Enunciado da tarefa: Retome o texto sobre a internacionalização de empresas e franquias e continue-o a partir da última frase.

Texto fornecido:

-.-.-

No caso do açaí e de outros produtos que não são comuns fora do Brasil, Karina Frota destaca a importância de feiras e projetos que busquem apresentar e divulgar o produto internacionalmente.
“Principalmente quando falamos de alimentação e bebidas, é indispensável a ação de promoção comercial, como uma feira, uma missão, um encontro de negócios, para apresentar o produto ao potencial público-alvo.”
O processo de internacionalização de um negócio, segundo ela, requer um trabalho intenso, que começa na análise do produto e sua nomenclatura, e passa pelo histórico daquele produto em relação ao comércio exterior, principais mercados de destino, preço médio, custo logístico e outros fatores.
“Essas informações são importantes porque, para nós e para a empresa, não é interessante que o produto cruze uma fronteira e não tenha um preço competitivo no exterior”, afirma Karina.
Segundo ela, principalmente empresas de micro e pequeno porte buscam o apoio da Fiec no processo de internacionalização. “Só para termos uma ideia, o nosso último projeto, em parceria com a ApexBrasil, teve 100 vagas, e todas foram preenchidas muito rapidamente.
Depois, houve uma lista de espera com 20 empresas, e foram criadas 20 vagas adicionais”, detalha Karina.
Como seguir o exemplo e dar o primeiro passo para internacionalizar
Karen Sitta, analista de mercado do Serviço Brasileiro de Apoio às Micro e Pequenas Empresas (Sebrae) aponta que uma franquia deve atender a alguns requisitos antes de desbravar mercados externos.
“O empreendedor deve conhecer as regras daquele País. Aqui no Brasil, temos a Lei do Franchising, mas nem todos os países possuem uma legislação específica, então ele deve buscar quais são as leis que regulam uma franquia em outros países, as regras comerciais”, enfatiza Karen.

-.-.-

Dados para localizar palavras e elementos:

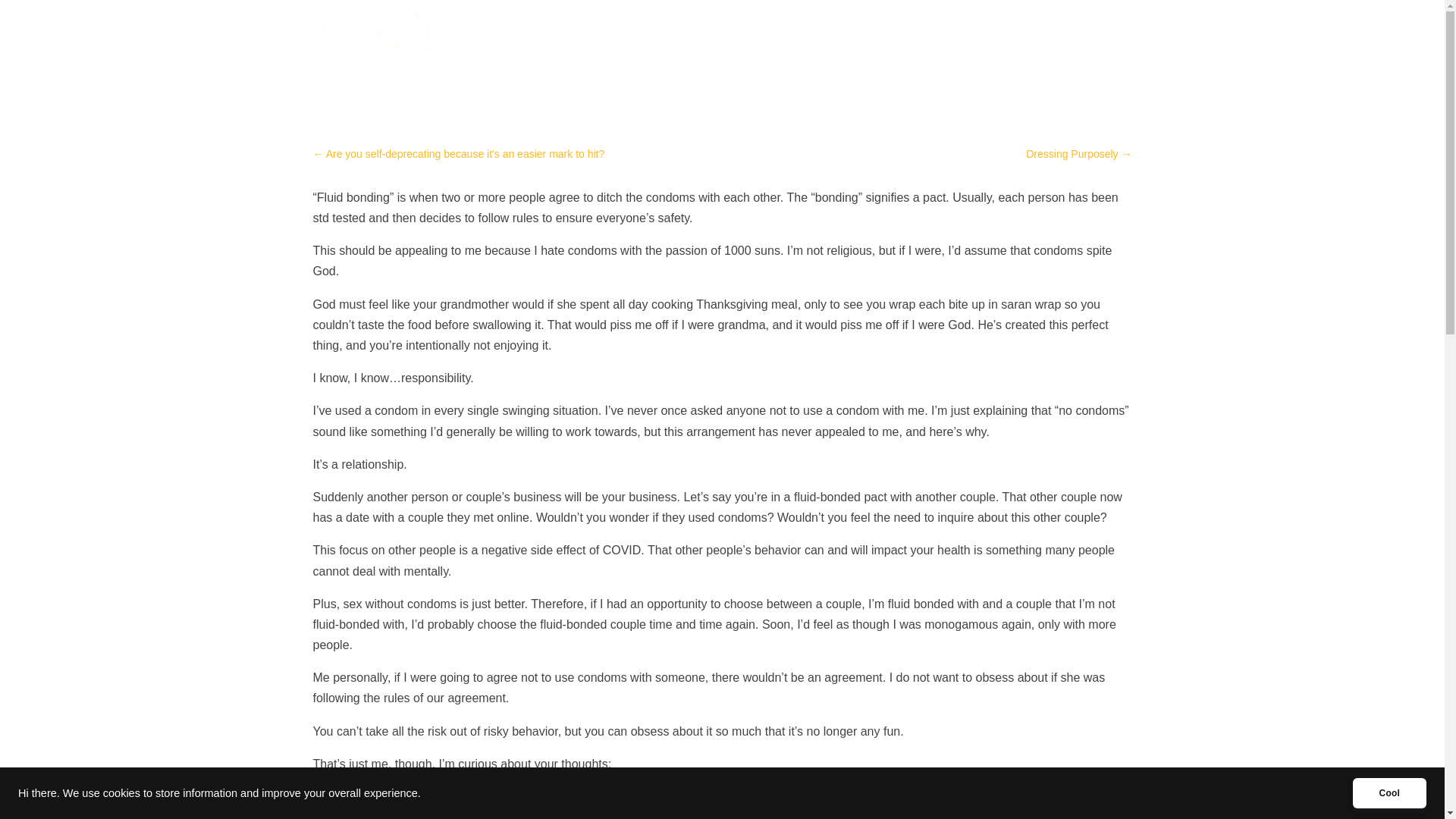
Events (869, 42)
Contact (1064, 42)
About Us (999, 42)
Home (775, 42)
Register (931, 42)
Given the description of an element on the screen output the (x, y) to click on. 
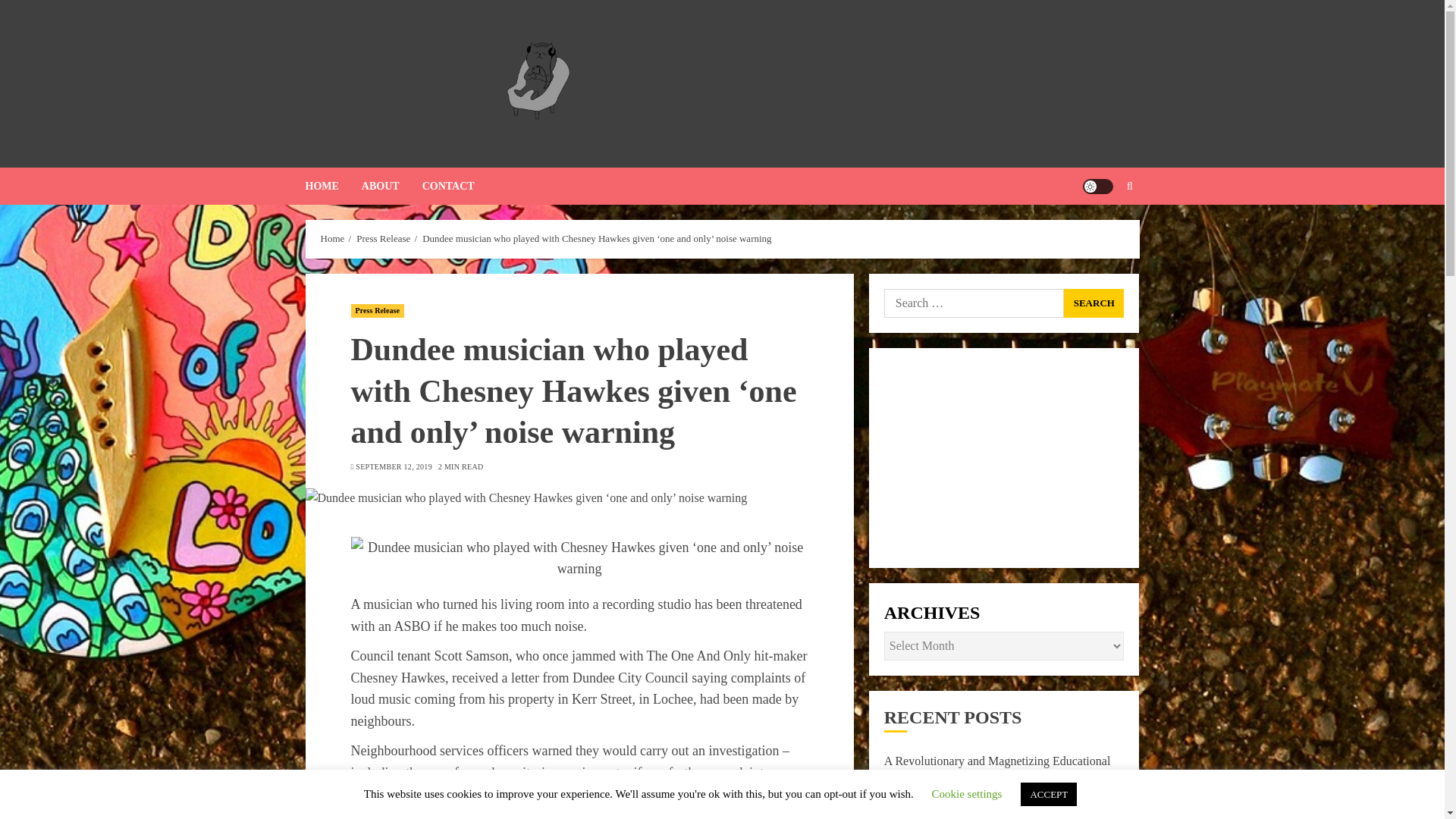
Advertisement (1003, 457)
Search (1094, 303)
SEPTEMBER 12, 2019 (393, 466)
Search (1099, 231)
Search (1094, 303)
Press Release (377, 310)
Search (1094, 303)
Press Release (383, 238)
Home (331, 238)
HOME (332, 185)
ABOUT (391, 185)
INDIE MUSIC NEWS (761, 106)
CONTACT (448, 185)
Search (1130, 185)
Given the description of an element on the screen output the (x, y) to click on. 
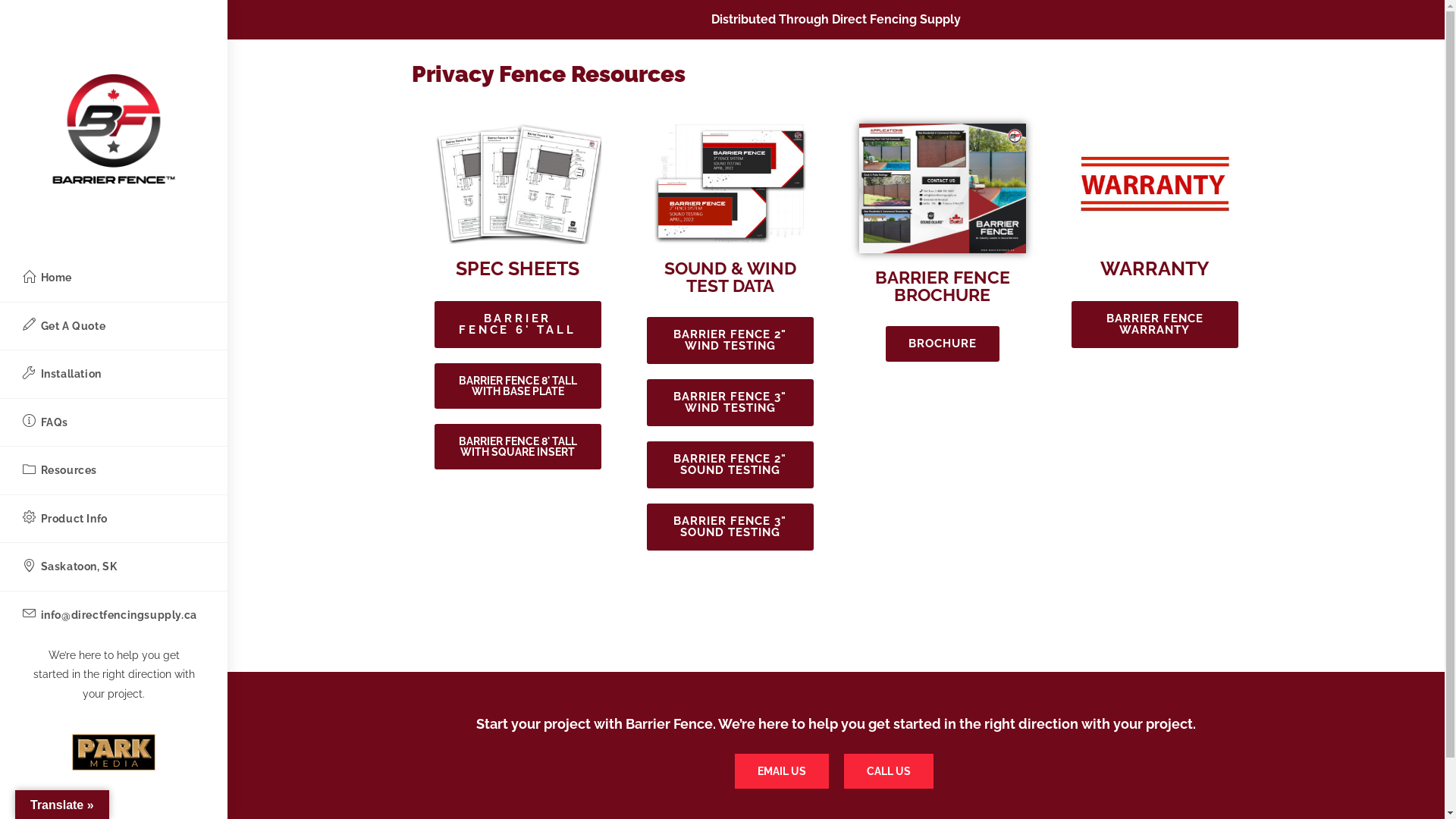
Product Info Element type: text (113, 518)
FAQs Element type: text (113, 422)
Home Element type: text (113, 277)
BARRIER FENCE WARRANTY Element type: text (1153, 324)
Distributed Through Direct Fencing Supply Element type: text (835, 19)
BARRIER FENCE 3" SOUND TESTING Element type: text (729, 526)
EMAIL US Element type: text (781, 770)
Installation Element type: text (113, 374)
CALL US Element type: text (887, 770)
BROCHURE Element type: text (942, 343)
BARRIER FENCE 8' TALL WITH SQUARE INSERT Element type: text (516, 446)
BARRIER FENCE 6' TALL Element type: text (516, 324)
BARRIER FENCE 2" WIND TESTING Element type: text (729, 340)
BARRIER FENCE 8' TALL WITH BASE PLATE Element type: text (516, 385)
info@directfencingsupply.ca Element type: text (113, 615)
Get A Quote Element type: text (113, 326)
BARRIER FENCE 3" WIND TESTING Element type: text (729, 402)
BARRIER FENCE 2" SOUND TESTING Element type: text (729, 464)
Saskatoon, SK Element type: text (113, 566)
Resources Element type: text (113, 470)
Given the description of an element on the screen output the (x, y) to click on. 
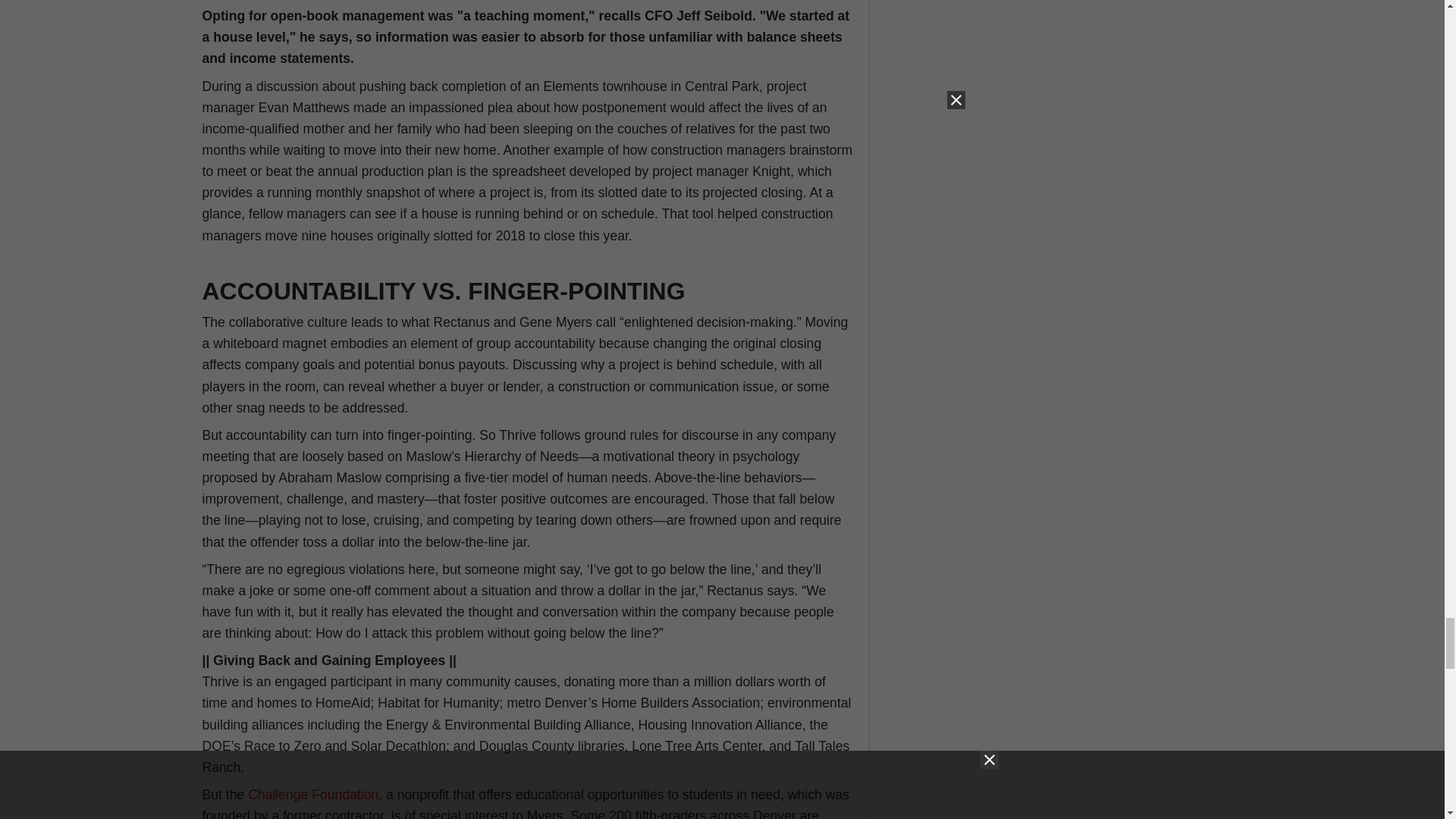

-.-.-

Resposta da tarefa:
Para além da parte legislatória e de regulamentação, é fundamental conhecer a cultura do país em questão. “Se é uma franquia de alimentação, é importante entender, por exemplo, os costumes daquele local onde ele quer investir”, completa.
A Calçados Bibi, nascida no Rio Grande do Sul, possui mais de 150 lojas, sendo 22 no exterior. Para a presidente, Andrea Kohlrausch, encontrar o parceiro certo também é um desafio. “No nosso caso, o desafio é encontrar os parceiros certos, com fit cultural e paixão pela nossa marca e propósito para o desenvolvimento da marca em cada país”, diz.
“Os benefícios da internacionalização do negócio são: aprendizados com mercados mais experientes, que trazem mais competência e competitividade para o negócio; expansão e diversificação de mercados; benefícios tributários ao exportar; e melhoria no posicionamento da marca”, afirma Andrea.
Investimentos certos superam os desafios da internacionalização de franquias
Gustavo Freitas, diretor internacional da Associação Brasileira de Franchising (ABF), corrobora os desafios culturais e regulatórios, acrescenta as barreiras tributárias e pontua que, nesse tipo de processo, é necessário investimento mais robusto em marketing.
Apesar disso, ele afirma que “o mercado global oferece oportunidades significativas para marcas bem preparadas”.
“A logística internacional e a construção da marca em novos mercados exigem planejamento estratégico. Além disso, o desconhecimento inicial da marca no exterior demanda investimentos em marketing. Com apoio institucional e parcerias locais, esses obstáculos podem ser superados”, reforça Freitas.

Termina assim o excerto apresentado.